As of 8:20 a.m. ET on Wednesday, the Henry Hub May futures contract was rallying 4.99% at $6.323/ MMBtu. All the contracts through February 2023 were trading above $6/MMBtu, too.
Several factors played a role in the natural gas price rally, including estimates of a decline in U.S. production, and record-high liquefied natural gas (LNG) exports as the United States looks to help European allies with non-Russian gas supply. Discussions in the European Union about potential sanctions or embargo on Russian energy exports such as coal or oil are also pushing gas prices globally higher.

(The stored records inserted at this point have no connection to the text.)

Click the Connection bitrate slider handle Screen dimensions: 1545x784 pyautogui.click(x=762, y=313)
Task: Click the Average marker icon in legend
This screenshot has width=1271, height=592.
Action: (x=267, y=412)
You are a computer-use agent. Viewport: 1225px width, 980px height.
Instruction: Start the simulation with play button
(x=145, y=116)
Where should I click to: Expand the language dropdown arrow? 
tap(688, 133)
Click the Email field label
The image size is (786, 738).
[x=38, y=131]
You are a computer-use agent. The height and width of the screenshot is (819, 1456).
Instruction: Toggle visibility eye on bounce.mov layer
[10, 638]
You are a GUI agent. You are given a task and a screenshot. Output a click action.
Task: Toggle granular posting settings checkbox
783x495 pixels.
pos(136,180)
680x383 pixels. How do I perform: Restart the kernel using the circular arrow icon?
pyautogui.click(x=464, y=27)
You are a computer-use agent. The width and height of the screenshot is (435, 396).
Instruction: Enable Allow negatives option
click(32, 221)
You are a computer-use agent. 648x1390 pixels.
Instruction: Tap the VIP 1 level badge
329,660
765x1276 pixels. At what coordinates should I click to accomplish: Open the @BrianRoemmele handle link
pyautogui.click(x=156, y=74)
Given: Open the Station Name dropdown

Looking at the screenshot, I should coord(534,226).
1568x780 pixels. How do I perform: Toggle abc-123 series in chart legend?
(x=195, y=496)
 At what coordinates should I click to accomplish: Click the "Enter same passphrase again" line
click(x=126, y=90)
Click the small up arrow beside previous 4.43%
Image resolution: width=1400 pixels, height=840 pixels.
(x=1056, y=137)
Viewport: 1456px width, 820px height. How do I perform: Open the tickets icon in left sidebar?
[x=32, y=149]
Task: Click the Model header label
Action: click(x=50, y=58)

Expectations of a modest bump in U.S. domestic demand for gas with spring storms coming later this week also supported the natural gas price rally.
“Dry gas production pushed notably higher over the past three weeks, but pipeline flow monitors are oscillating wildly in estimations for early April flows,” Eli Rubin, senior analyst at EBW Analytics Group, told Natural Gas Intelligence on Tuesday.
For the period April 5 through 11, U.S. natural gas demand is expected to be moderate, according to NatGasWeather.com.
“A modest bump in national demand is expected Fri-Sun as a strong spring storm exits the Midwest and advances across the Mississippi Valley and East with heavy showers, severe thunderstorms, and slightly cool highs of 40s to 60s,” NatGasWeather.com says.
Natural gas prices in the U.S. look well-supported due to lingering concerns about Europe’s gas supply and possible disruptions to said supply with Russia’s insistence that countries it considers “hostile” - including the United States, all EU member states, Switzerland, Canada, Norway, South Korea, Japan, and many others - start paying in rubles for natural gas.